Das Land Niederösterreich gab gerade bekannt, dass es am Orchester der Bühne Baden sparen wird. Das Orchester wird aufgelöst, ab der Saison 2027/28 wir das Tonkünstler-Orchester die Bespielung der Bühne Baden übernehmen. Der Fokus soll dann auf Operette und Musical liegen – Oper wird es keine mehr geben. »Wir spüren auf allen Ebenen – Bund, Länder, Gemeinden – budgetäre Herausforderungen, die auf uns zukommen, auch auf den Kulturbetrieb. Wir wollen proaktiv einen ersten, spürbaren Schritt und ein Zeichen setzen, als Beitrag für die Aufgabenreform des Landes Niederösterreich«, erklärt Paul Gessl, der Geschäftsführer der NÖ Kulturbetriebs GmbH, die Träger beider Orchester ist.
Und auch Salzburg ist von Kultur-Kürzungen betroffen: Die Salzburger Festspiele müssen in Zukunft aufgrund der angespannten Haushaltslage sparen, was zu Verzögerungen bei wichtigen Bau- und Investitionsprojekten, wie dem Umbau des Festspielbezirks, führen kann. Kulturminister und Vizekanzler Andreas Babler betont zwar die Bedeutung von Kultur als zentrale Lebensgrundlage, weist aber darauf hin, dass die Bundesregierung große Summen einsparen muss (6,4 Milliarden Euro im ersten und 8,7 Milliarden Euro im zweiten Jahr), weshalb die konkrete Umsetzung von Bauvorhaben ungewiss ist und Investitionen möglicherweise verschoben werden.

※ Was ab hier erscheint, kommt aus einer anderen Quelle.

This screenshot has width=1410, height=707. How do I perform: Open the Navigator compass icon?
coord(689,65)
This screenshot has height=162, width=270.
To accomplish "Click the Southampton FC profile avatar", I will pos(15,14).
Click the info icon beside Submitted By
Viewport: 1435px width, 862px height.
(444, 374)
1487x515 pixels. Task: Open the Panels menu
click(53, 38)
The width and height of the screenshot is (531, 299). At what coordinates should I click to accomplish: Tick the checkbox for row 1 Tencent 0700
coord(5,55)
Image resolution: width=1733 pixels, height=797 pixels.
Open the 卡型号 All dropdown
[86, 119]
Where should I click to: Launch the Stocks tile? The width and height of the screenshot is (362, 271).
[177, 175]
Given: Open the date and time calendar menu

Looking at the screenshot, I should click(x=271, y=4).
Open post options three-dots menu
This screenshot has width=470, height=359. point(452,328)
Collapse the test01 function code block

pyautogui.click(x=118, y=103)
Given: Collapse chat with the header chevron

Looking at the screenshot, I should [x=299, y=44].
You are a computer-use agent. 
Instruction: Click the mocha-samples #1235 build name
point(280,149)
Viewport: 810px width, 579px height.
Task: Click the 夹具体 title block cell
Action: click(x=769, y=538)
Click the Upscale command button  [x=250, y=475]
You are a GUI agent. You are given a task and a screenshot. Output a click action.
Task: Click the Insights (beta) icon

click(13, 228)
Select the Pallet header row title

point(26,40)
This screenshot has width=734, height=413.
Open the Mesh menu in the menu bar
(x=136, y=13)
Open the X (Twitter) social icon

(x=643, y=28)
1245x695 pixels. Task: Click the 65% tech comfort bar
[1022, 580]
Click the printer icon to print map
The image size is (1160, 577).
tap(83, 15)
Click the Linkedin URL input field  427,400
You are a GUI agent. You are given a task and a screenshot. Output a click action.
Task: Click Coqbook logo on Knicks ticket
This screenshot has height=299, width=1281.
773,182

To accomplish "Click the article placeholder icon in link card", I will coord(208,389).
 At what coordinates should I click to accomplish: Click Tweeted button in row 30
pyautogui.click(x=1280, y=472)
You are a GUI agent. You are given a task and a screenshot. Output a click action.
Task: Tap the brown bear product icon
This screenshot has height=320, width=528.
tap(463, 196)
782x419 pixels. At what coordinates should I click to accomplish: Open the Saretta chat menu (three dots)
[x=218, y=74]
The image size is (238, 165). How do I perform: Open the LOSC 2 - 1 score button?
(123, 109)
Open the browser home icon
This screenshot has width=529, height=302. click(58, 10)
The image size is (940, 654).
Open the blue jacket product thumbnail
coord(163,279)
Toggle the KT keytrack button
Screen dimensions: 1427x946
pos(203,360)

Viele der beschlossenen Einsparungen werden erst in den nächsten Monaten zu konkreten Reaktionen in den Häusern und Ensembles führen. Und es sieht nicht so aus, als würde sich die finanzielle Situation der öffentlichen Hand schnell verbessern. Kulturschaffende werden sich in Zukunft noch mehr als zuvor für ihre staatliche Unterstützung legitimieren müssen. Und Fragen, ob wir uns zu viel Kultur leisten, die gar nicht mehr nachgefragt wird, ob die Häuser sorgfältig genug mit ihren Geldern umgehen, ob es richtig ist ein System zu unterstützen, in dem üppige Gagen auf prekäre Arbeitsverhältnisse stoßen, werden unausweichlich auf den Tisch kommen. Theater, Orchester und freie Gruppen wären gut beraten, bereits jetzt passende Antworten parat zu haben.